**Dataset:**
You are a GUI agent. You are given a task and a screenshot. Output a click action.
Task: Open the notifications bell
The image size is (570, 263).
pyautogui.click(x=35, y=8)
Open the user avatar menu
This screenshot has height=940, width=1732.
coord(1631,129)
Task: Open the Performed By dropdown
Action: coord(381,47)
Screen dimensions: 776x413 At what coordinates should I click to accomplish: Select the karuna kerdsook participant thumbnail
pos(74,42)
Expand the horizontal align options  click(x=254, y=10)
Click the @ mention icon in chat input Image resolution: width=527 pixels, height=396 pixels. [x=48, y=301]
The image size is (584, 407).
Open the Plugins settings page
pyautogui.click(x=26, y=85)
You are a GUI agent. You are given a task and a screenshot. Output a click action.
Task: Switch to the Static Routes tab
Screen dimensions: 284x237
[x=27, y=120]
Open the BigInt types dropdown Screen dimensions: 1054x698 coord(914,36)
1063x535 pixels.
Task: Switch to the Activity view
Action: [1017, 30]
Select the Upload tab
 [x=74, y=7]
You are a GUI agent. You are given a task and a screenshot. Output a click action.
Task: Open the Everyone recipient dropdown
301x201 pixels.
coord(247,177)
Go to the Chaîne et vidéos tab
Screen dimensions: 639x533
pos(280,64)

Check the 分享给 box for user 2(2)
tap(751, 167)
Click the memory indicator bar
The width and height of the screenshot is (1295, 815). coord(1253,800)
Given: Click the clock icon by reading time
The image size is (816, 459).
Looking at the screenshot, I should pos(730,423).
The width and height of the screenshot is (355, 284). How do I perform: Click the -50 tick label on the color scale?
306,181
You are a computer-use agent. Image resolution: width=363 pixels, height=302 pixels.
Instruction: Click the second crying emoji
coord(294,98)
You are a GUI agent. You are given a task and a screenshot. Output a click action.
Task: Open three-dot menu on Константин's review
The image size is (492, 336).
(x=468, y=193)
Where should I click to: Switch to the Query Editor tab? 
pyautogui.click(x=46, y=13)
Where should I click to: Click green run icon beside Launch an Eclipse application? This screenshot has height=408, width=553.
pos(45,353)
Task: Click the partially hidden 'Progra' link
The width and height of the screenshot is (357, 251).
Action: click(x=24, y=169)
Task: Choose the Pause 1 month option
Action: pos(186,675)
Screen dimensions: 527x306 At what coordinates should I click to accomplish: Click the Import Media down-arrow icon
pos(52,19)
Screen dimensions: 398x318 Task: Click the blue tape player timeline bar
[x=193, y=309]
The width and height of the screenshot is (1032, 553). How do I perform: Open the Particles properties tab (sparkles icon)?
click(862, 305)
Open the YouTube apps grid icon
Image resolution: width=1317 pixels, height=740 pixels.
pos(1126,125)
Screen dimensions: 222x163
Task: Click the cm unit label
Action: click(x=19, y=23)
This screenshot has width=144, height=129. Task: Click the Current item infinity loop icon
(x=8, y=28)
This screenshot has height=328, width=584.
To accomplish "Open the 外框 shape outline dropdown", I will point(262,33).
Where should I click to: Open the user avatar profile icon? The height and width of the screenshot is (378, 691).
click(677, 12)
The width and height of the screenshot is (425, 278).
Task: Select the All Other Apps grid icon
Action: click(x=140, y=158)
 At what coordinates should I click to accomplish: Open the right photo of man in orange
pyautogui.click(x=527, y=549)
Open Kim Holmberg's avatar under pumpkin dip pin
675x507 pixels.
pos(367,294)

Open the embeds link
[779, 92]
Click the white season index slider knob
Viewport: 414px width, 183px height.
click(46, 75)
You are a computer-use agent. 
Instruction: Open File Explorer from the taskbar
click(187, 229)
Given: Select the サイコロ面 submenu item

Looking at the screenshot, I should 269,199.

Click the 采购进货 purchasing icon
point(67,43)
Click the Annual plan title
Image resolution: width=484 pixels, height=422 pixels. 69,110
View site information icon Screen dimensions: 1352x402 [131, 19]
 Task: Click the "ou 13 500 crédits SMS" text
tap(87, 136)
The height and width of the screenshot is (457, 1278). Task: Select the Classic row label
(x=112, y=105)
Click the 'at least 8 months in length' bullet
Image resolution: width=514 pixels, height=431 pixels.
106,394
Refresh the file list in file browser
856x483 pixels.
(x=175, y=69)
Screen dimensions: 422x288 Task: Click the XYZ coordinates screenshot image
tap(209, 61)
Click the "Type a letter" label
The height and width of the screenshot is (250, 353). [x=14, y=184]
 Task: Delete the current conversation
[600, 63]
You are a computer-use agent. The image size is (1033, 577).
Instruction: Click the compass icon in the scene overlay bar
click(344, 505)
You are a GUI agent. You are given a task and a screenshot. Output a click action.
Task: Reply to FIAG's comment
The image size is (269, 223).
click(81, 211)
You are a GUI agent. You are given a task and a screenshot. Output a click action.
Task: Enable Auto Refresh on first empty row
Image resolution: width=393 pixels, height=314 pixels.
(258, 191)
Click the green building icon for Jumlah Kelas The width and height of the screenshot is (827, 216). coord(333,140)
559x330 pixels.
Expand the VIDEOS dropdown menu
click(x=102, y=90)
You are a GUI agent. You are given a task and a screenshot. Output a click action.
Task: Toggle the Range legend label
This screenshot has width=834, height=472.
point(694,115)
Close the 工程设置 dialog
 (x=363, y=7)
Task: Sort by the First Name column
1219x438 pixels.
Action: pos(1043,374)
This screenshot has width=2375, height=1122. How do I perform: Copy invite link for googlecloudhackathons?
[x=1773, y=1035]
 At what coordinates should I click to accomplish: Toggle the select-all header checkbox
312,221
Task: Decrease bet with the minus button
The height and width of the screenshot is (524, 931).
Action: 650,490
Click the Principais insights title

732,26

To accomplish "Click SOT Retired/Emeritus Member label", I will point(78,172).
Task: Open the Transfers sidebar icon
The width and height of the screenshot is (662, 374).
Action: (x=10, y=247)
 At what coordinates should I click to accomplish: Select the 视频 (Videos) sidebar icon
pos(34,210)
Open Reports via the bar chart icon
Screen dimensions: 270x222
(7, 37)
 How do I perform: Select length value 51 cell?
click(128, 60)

**Exercise:**
Above are the records; copy every line in them that holds the word "Refresh".

**Expected answer:**
Refresh the file list in file browser
Task: Enable Auto Refresh on first empty row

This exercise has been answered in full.